In tempi di femminicidio, di Isis e, più in generale, di violenza sulle donne, assistere ad un’opera come L’italiana in Algeri, dramma giocoso di Gioachino Rossini su libretto di Angelo Anelli, non può che aprire il cuore. Qui l’oriente – sarebbe più corretto parlare di Maghreb ma siamo nel 1813 – non è luogo di integralismo religioso, ma di esotiche suggestioni, come già nel Mozart del Ratto dal serraglio, e anticipa quell’Orientalismo che informerà di sé tutta l’arte francese della fine dell’Ottocento. Ma è soprattutto la concezione della donna che in Rossini è di estrema modernità, perché specialmente in quest’opera, ma anche in altre ovviamente, essa assume una dimensione nuova. È la donna, infatti, che “conduce le danze”, grazie alle sue doti squisitamente femminili che si possono sintetizzare in due parole: astuzia e seduzione. Ma anche intelligenza, come quella di cui è dotata Isabella, per capire senza inutili scoramenti che tipo di situazione si sia venuta a creare dopo il naufragio della nave su cui navigava alla ricerca dell’amato Lindoro e quindi agire di conseguenza, con una progressione di equivoci ed inganni dalla logica inesorabile che la porta a riavere il suo amante, a far riconciliare il Mustafà con Elvira e a far riconquistare la libertà agli schiavi, italiani, del Bey. Idealizzazione della donna? No piuttosto lungimiranza di un artista abituato all’osservazione dei vizi delle virtù degli uomini.
Proprio le caratteristiche più intrinseche di questa vicenda rossiniana sono state esaltate l’altra sera nella prima rappresentazione andata in scena al Teatro Verdi di Trieste per la regia di Stefano Vizioli e con la direzione del giovane George Petrou, grazie alle doti vocali e sceniche della compagnia di canto che ha visto Isabella interpretata da Chiara Amarù, Lidoro da Antonino Siragusa, Mustafà da Nicola Ulivieri, Taddeo da Nicolò Ceriani, Haly da Shi Zong, Elvira da Giulia Della Peruta e Zulma da Silvia Pasini. Doti sceniche e vocali che hanno esaltato, accanto all’inevitabile vis comica della vicenda, quelle suggestioni orientali di cui dicevo prima, ma cui non è corrisposta una regia che rinforzasse quello spirito. La scena era decisamente pop e di orientalista non aveva nulla; sembrava invece porre l’accento sull’elemento giocoso dell’opera con una scenografia che sembrava un giornaletto per bambini in stile Pimpa. Divertente, certo, ma un po’ straniante, mentre invece erano molto belli i costumi di Ugo Nespolo.

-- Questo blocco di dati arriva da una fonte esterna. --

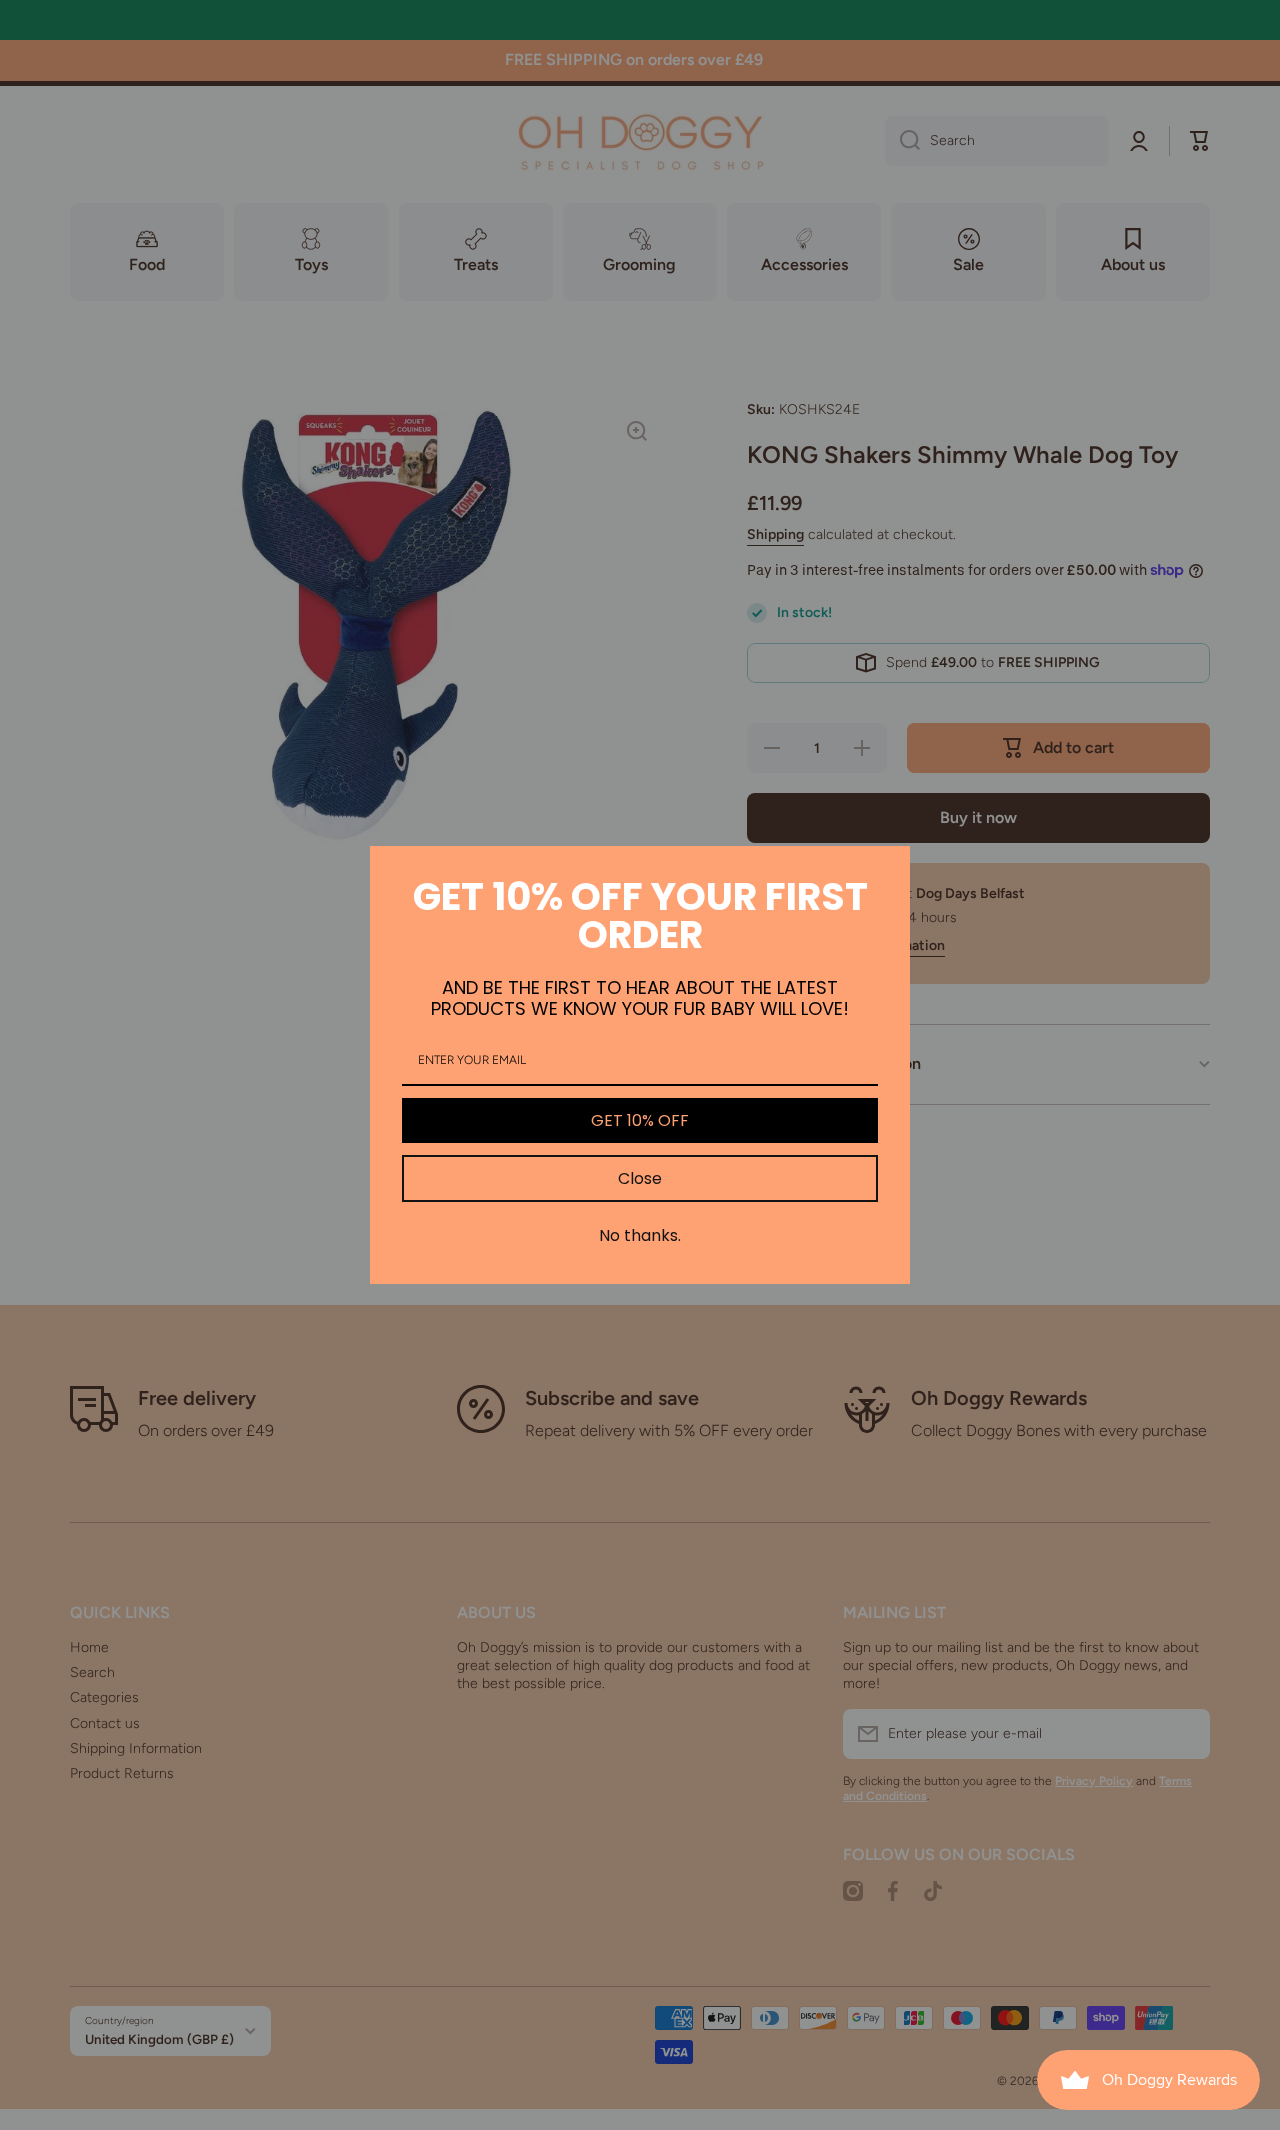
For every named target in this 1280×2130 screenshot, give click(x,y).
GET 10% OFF (640, 1120)
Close (640, 1178)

Altro il discorso della compagnia di canto, di livello veramente ottimo, formata da un gruppo di professionisti che accanto ad una splendida vocalità, ha saputo unire doti recitative di notevole livello, con gestualità e ammiccamenti che non hanno mancato di divertire il numeroso pubblico accorso per l’occasione. Pubblico che ha sottolineato con grandi applausi i momenti salienti della vicenda omaggiando i principali protagonisti come Lindoro (splendida la sua Languir per una bella), Mustafà (Che importa a me?, ottimo) o Isabella (splendidamente insinuante nel Qui ci vuol disinvoltura). Ma anche gli altri. Come non rimaner colpiti da un’Elvira spumeggiante come quella di Della Peruta o dalle doti vocali di questo Taddeo?
Ottimo spettacolo quindi e molto applaudito, quello andato in scena l’altra sera al teatro triestino, governato con autorevolezza dalla bacchetta del giovane George Petrou che ha diretto l’orchestra e il coro, a sua volta ben istruito da Francesca Tosi, con grande naturalezza.
Alla fine, applausi per tutti e numerose chiamate al proscenio.